> _Saved entries_
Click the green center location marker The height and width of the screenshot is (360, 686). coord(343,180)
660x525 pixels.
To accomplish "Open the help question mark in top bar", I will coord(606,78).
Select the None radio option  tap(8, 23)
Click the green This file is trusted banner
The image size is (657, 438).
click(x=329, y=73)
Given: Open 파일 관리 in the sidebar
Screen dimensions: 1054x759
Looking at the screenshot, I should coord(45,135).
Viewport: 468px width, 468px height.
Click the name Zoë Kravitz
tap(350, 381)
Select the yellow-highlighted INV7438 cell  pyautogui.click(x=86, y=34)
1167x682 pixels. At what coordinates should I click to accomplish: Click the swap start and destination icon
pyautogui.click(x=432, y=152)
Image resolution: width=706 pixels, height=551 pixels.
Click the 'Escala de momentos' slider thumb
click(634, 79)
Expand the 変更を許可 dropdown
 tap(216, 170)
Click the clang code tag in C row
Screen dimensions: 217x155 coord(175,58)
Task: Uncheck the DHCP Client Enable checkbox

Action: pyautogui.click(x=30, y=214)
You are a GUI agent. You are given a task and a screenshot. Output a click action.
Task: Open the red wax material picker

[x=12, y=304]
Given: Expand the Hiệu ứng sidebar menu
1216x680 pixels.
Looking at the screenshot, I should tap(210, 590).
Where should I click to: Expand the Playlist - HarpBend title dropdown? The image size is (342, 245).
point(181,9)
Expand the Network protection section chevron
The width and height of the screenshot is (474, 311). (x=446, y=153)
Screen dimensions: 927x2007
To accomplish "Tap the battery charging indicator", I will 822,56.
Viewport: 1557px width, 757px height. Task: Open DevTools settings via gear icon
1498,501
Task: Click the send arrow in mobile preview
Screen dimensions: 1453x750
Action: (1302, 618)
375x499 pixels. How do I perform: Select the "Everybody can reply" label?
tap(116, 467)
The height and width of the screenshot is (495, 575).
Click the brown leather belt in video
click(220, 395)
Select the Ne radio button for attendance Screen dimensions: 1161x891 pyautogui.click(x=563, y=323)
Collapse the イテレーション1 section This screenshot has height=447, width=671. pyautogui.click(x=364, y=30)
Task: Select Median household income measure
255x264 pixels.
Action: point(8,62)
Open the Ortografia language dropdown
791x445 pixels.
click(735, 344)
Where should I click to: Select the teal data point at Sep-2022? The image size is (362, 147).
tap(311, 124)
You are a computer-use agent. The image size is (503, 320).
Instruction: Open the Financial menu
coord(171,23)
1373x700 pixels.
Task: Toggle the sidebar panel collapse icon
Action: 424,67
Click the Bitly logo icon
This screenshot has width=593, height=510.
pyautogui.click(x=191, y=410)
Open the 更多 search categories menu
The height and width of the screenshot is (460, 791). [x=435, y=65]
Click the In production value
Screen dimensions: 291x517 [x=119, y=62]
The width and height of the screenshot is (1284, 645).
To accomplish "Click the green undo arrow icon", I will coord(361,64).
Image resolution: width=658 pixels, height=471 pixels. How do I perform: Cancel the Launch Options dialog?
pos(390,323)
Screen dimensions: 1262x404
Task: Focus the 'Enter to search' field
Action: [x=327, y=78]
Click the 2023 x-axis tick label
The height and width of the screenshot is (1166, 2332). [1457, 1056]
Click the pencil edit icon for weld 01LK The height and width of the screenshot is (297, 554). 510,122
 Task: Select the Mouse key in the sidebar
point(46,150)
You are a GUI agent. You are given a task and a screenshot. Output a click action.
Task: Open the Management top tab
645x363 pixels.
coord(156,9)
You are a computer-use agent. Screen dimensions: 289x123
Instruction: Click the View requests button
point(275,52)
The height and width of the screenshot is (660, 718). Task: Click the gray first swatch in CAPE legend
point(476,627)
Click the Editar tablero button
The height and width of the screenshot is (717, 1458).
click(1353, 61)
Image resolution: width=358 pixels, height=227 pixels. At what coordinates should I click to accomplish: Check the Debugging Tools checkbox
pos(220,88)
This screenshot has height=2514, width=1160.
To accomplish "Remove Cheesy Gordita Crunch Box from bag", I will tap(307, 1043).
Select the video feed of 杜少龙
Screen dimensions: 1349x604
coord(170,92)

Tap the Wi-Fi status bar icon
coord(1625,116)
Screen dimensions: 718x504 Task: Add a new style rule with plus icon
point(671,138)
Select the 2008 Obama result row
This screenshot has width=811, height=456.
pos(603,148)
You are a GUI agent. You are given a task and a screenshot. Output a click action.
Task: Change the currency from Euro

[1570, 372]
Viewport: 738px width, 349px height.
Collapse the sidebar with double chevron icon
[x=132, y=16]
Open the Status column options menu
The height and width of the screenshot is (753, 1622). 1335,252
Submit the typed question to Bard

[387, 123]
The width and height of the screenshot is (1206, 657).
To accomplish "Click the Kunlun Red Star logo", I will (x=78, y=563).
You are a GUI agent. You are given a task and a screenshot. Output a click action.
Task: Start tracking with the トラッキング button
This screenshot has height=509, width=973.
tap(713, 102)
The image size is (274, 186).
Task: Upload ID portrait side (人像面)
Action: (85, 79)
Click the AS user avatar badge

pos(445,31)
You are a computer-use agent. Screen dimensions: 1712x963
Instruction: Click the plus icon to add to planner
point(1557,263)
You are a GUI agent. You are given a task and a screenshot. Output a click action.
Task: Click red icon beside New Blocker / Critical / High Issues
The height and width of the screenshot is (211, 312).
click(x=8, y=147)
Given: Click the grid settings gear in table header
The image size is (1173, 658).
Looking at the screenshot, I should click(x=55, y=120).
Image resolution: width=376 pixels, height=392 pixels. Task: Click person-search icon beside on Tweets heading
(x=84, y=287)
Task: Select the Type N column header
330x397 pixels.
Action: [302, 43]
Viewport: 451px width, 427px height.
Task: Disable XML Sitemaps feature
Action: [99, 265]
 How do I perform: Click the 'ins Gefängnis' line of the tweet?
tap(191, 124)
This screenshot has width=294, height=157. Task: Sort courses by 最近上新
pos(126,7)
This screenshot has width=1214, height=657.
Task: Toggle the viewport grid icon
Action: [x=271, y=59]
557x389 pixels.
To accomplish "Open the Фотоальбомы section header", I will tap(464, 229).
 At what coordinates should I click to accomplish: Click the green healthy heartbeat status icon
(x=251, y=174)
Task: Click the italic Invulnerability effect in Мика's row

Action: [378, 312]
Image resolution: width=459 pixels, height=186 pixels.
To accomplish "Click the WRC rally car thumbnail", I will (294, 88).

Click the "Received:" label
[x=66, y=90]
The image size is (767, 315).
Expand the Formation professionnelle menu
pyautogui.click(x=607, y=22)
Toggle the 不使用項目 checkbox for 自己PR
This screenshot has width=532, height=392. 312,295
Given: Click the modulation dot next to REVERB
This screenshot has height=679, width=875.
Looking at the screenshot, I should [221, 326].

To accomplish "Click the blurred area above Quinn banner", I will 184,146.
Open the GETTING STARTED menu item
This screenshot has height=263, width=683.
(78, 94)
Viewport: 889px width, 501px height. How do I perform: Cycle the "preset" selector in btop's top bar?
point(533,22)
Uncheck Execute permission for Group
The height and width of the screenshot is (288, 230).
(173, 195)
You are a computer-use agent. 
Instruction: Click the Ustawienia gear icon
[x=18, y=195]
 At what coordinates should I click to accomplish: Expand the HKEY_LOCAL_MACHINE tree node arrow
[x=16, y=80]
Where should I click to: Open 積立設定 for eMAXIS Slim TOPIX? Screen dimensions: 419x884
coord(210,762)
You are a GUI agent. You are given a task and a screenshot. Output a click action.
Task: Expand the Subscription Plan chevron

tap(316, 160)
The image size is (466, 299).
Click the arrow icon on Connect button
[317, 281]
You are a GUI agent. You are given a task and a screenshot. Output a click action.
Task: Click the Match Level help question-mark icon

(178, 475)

> _Task goal_
Return all of the records above verbatim, line for line, with nothing changed.

> _Worked answer_
Click the green center location marker The height and width of the screenshot is (360, 686). coord(343,180)
660x525 pixels.
To accomplish "Open the help question mark in top bar", I will coord(606,78).
Select the None radio option  tap(8, 23)
Click the green This file is trusted banner
The image size is (657, 438).
click(x=329, y=73)
Given: Open 파일 관리 in the sidebar
Screen dimensions: 1054x759
Looking at the screenshot, I should coord(45,135).
Viewport: 468px width, 468px height.
Click the name Zoë Kravitz
tap(350, 381)
Select the yellow-highlighted INV7438 cell  pyautogui.click(x=86, y=34)
1167x682 pixels. At what coordinates should I click to accomplish: Click the swap start and destination icon
pyautogui.click(x=432, y=152)
Image resolution: width=706 pixels, height=551 pixels.
Click the 'Escala de momentos' slider thumb
click(634, 79)
Expand the 変更を許可 dropdown
 tap(216, 170)
Click the clang code tag in C row
Screen dimensions: 217x155 coord(175,58)
Task: Uncheck the DHCP Client Enable checkbox

Action: pyautogui.click(x=30, y=214)
You are a GUI agent. You are given a task and a screenshot. Output a click action.
Task: Open the red wax material picker

[x=12, y=304]
Given: Expand the Hiệu ứng sidebar menu
1216x680 pixels.
Looking at the screenshot, I should tap(210, 590).
Where should I click to: Expand the Playlist - HarpBend title dropdown? The image size is (342, 245).
point(181,9)
Expand the Network protection section chevron
The width and height of the screenshot is (474, 311). (x=446, y=153)
Screen dimensions: 927x2007
To accomplish "Tap the battery charging indicator", I will 822,56.
Viewport: 1557px width, 757px height. Task: Open DevTools settings via gear icon
1498,501
Task: Click the send arrow in mobile preview
Screen dimensions: 1453x750
Action: (1302, 618)
375x499 pixels. How do I perform: Select the "Everybody can reply" label?
tap(116, 467)
The height and width of the screenshot is (495, 575).
Click the brown leather belt in video
click(220, 395)
Select the Ne radio button for attendance Screen dimensions: 1161x891 pyautogui.click(x=563, y=323)
Collapse the イテレーション1 section This screenshot has height=447, width=671. pyautogui.click(x=364, y=30)
Task: Select Median household income measure
255x264 pixels.
Action: point(8,62)
Open the Ortografia language dropdown
791x445 pixels.
click(735, 344)
Where should I click to: Select the teal data point at Sep-2022? The image size is (362, 147).
tap(311, 124)
You are a computer-use agent. The image size is (503, 320).
Instruction: Open the Financial menu
coord(171,23)
1373x700 pixels.
Task: Toggle the sidebar panel collapse icon
Action: 424,67
Click the Bitly logo icon
This screenshot has width=593, height=510.
pyautogui.click(x=191, y=410)
Open the 更多 search categories menu
The height and width of the screenshot is (460, 791). [x=435, y=65]
Click the In production value
Screen dimensions: 291x517 [x=119, y=62]
The width and height of the screenshot is (1284, 645).
To accomplish "Click the green undo arrow icon", I will coord(361,64).
Image resolution: width=658 pixels, height=471 pixels. How do I perform: Cancel the Launch Options dialog?
pos(390,323)
Screen dimensions: 1262x404
Task: Focus the 'Enter to search' field
Action: [x=327, y=78]
Click the 2023 x-axis tick label
The height and width of the screenshot is (1166, 2332). [1457, 1056]
Click the pencil edit icon for weld 01LK The height and width of the screenshot is (297, 554). 510,122
 Task: Select the Mouse key in the sidebar
point(46,150)
You are a GUI agent. You are given a task and a screenshot. Output a click action.
Task: Open the Management top tab
645x363 pixels.
coord(156,9)
You are a computer-use agent. Screen dimensions: 289x123
Instruction: Click the View requests button
point(275,52)
The height and width of the screenshot is (660, 718). Task: Click the gray first swatch in CAPE legend
point(476,627)
Click the Editar tablero button
The height and width of the screenshot is (717, 1458).
click(1353, 61)
Image resolution: width=358 pixels, height=227 pixels. At what coordinates should I click to accomplish: Check the Debugging Tools checkbox
pos(220,88)
This screenshot has height=2514, width=1160.
To accomplish "Remove Cheesy Gordita Crunch Box from bag", I will tap(307, 1043).
Select the video feed of 杜少龙
Screen dimensions: 1349x604
coord(170,92)

Tap the Wi-Fi status bar icon
coord(1625,116)
Screen dimensions: 718x504 Task: Add a new style rule with plus icon
point(671,138)
Select the 2008 Obama result row
This screenshot has width=811, height=456.
pos(603,148)
You are a GUI agent. You are given a task and a screenshot. Output a click action.
Task: Change the currency from Euro

[1570, 372]
Viewport: 738px width, 349px height.
Collapse the sidebar with double chevron icon
[x=132, y=16]
Open the Status column options menu
The height and width of the screenshot is (753, 1622). 1335,252
Submit the typed question to Bard

[387, 123]
The width and height of the screenshot is (1206, 657).
To accomplish "Click the Kunlun Red Star logo", I will (x=78, y=563).
You are a GUI agent. You are given a task and a screenshot. Output a click action.
Task: Start tracking with the トラッキング button
This screenshot has height=509, width=973.
tap(713, 102)
The image size is (274, 186).
Task: Upload ID portrait side (人像面)
Action: (85, 79)
Click the AS user avatar badge

pos(445,31)
You are a computer-use agent. Screen dimensions: 1712x963
Instruction: Click the plus icon to add to planner
point(1557,263)
You are a GUI agent. You are given a task and a screenshot. Output a click action.
Task: Click red icon beside New Blocker / Critical / High Issues
The height and width of the screenshot is (211, 312).
click(x=8, y=147)
Given: Click the grid settings gear in table header
The image size is (1173, 658).
Looking at the screenshot, I should click(x=55, y=120).
Image resolution: width=376 pixels, height=392 pixels. Task: Click person-search icon beside on Tweets heading
(x=84, y=287)
Task: Select the Type N column header
330x397 pixels.
Action: [302, 43]
Viewport: 451px width, 427px height.
Task: Disable XML Sitemaps feature
Action: [99, 265]
 How do I perform: Click the 'ins Gefängnis' line of the tweet?
tap(191, 124)
This screenshot has width=294, height=157. Task: Sort courses by 最近上新
pos(126,7)
This screenshot has width=1214, height=657.
Task: Toggle the viewport grid icon
Action: [x=271, y=59]
557x389 pixels.
To accomplish "Open the Фотоальбомы section header", I will tap(464, 229).
 At what coordinates should I click to accomplish: Click the green healthy heartbeat status icon
(x=251, y=174)
Task: Click the italic Invulnerability effect in Мика's row

Action: [378, 312]
Image resolution: width=459 pixels, height=186 pixels.
To accomplish "Click the WRC rally car thumbnail", I will (294, 88).

Click the "Received:" label
[x=66, y=90]
The image size is (767, 315).
Expand the Formation professionnelle menu
pyautogui.click(x=607, y=22)
Toggle the 不使用項目 checkbox for 自己PR
This screenshot has width=532, height=392. 312,295
Given: Click the modulation dot next to REVERB
This screenshot has height=679, width=875.
Looking at the screenshot, I should [221, 326].

To accomplish "Click the blurred area above Quinn banner", I will 184,146.
Open the GETTING STARTED menu item
This screenshot has height=263, width=683.
(78, 94)
Viewport: 889px width, 501px height. How do I perform: Cycle the "preset" selector in btop's top bar?
point(533,22)
Uncheck Execute permission for Group
The height and width of the screenshot is (288, 230).
(173, 195)
You are a computer-use agent. 
Instruction: Click the Ustawienia gear icon
[x=18, y=195]
 At what coordinates should I click to accomplish: Expand the HKEY_LOCAL_MACHINE tree node arrow
[x=16, y=80]
Where should I click to: Open 積立設定 for eMAXIS Slim TOPIX? Screen dimensions: 419x884
coord(210,762)
You are a GUI agent. You are given a task and a screenshot. Output a click action.
Task: Expand the Subscription Plan chevron

tap(316, 160)
The image size is (466, 299).
Click the arrow icon on Connect button
[317, 281]
You are a GUI agent. You are given a task and a screenshot. Output a click action.
Task: Click the Match Level help question-mark icon

(178, 475)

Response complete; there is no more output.